Mehr Fahrzeugsicherheit durch einheitliche Cybersecurity-Standards
In den vergangenen drei Jahren wurde an einer neuen Regulierung gearbeitet, um einheitliche Cybersicherheitsstandards für Fahrzeuge zu etablieren. Die von der Arbeitsgruppe WP.29 der UN-Wirtschaftskommission (UN ECE) ausgearbeitete Regulierung prüft die Sicherheitsvorgaben während der Fahrzeugtypenzulassung. Neben der Überprüfung, ob die eingesetzten Sicherheitsmaßnahmen angemessen sind, werden unter anderem auch die Unternehmensprozesse auditiert. So wird sichergestellt, dass Cybersecurity bei der Entwicklung und Industrialisierung von Komponenten und Software berücksichtigt wird. Die UN ECE WP.29 Regulierung wird ab Mitte 2022 schrittweise eingeführt und gilt ab Juli 2024 für alle neu zugelassenen Fahrzeugtypen in Europa – ein wichtiger Schritt für mehr Fahrzeugsicherheit. „Cybersecurity wird mit der immer stärkeren Vernetzung – etwa beim Automatisierten Fahren und Anwendungen rund um 5G weiter an Bedeutung gewinnen und sollte bei neuen Anwendungsbereichen daher immer mitgedacht werden“, so Gilles Mabire.
Über die Studie
Für die Studie „Digitalisierung und Cybersecurity in der Nutzfahrzeugbranche“ hat das infas Institut für angewandte Sozialwissenschaft im Auftrag von Continental Experten in Verbänden, Behörden, Speditionen und Technologiedienstleistern zu den Herausforderungen in der Transport- und Logistikbranche durch die Digitalisierung und Cybersicherheit befragt.
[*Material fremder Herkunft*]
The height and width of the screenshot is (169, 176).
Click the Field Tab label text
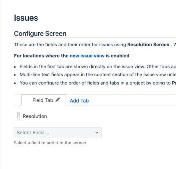[x=43, y=100]
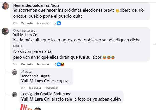Reply to Yuli M Lara Cnl's comment
Image resolution: width=156 pixels, height=110 pixels.
click(x=43, y=64)
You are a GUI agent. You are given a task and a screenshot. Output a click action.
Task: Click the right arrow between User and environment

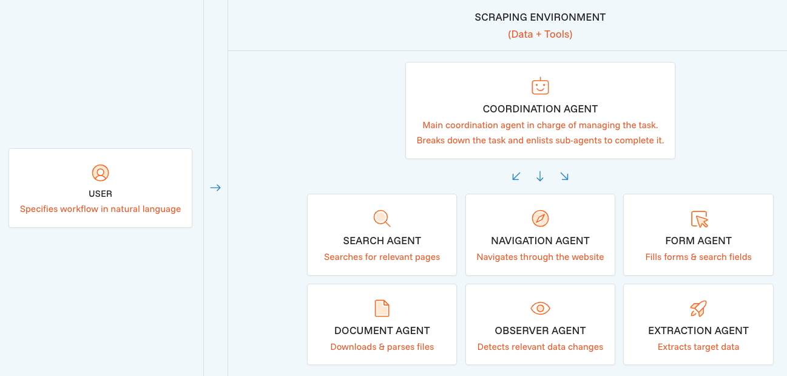pos(215,188)
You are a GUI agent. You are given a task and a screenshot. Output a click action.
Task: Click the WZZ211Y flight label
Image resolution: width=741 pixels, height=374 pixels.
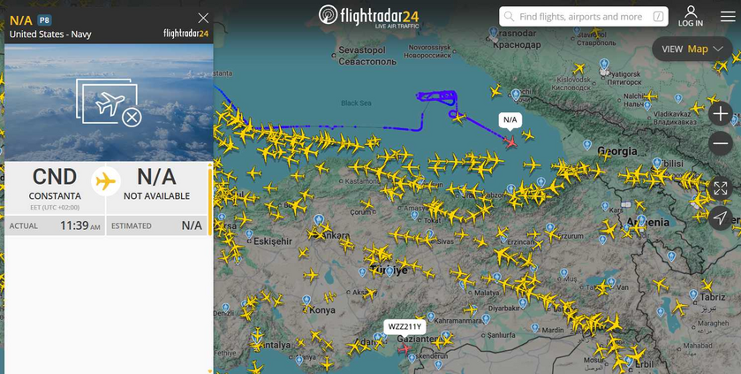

Die insgesamt zehn qualitativen Leitfadeninterviews wurden zwischen Dezember 2019 und Februar 2020 in offener Form per Telefon oder persönlich geführt. Es ging um Fragen zur Digitalisierung im Unternehmen sowie um die Bedeutung von Cybersecurity, Bedrohungen, Maßnahmen, Strukturen sowie um Verbesserungsbedarfe und Wünsche. Ergänzt wurde die Befragung durch ein Branchenpanel, für das infas im Straßengüterverkehr tätige Unternehmen, Logistiker und Spediteure online befragt hat. Dafür wurden mittels statistischer Zufallsauswahl zwischen Februar und Mai Transportunternehmen, Logistiker und Spediteure in Deutschland kontaktiert. Die Ergebnisse der insgesamt 40 Teilnehmer liefern einen Einblick zum Stand der Digitalisierung der Branche, zum Einsatz von Softwarelösungen sowie zum Thema Cybersecurity im Nutzfahrzeugbereich.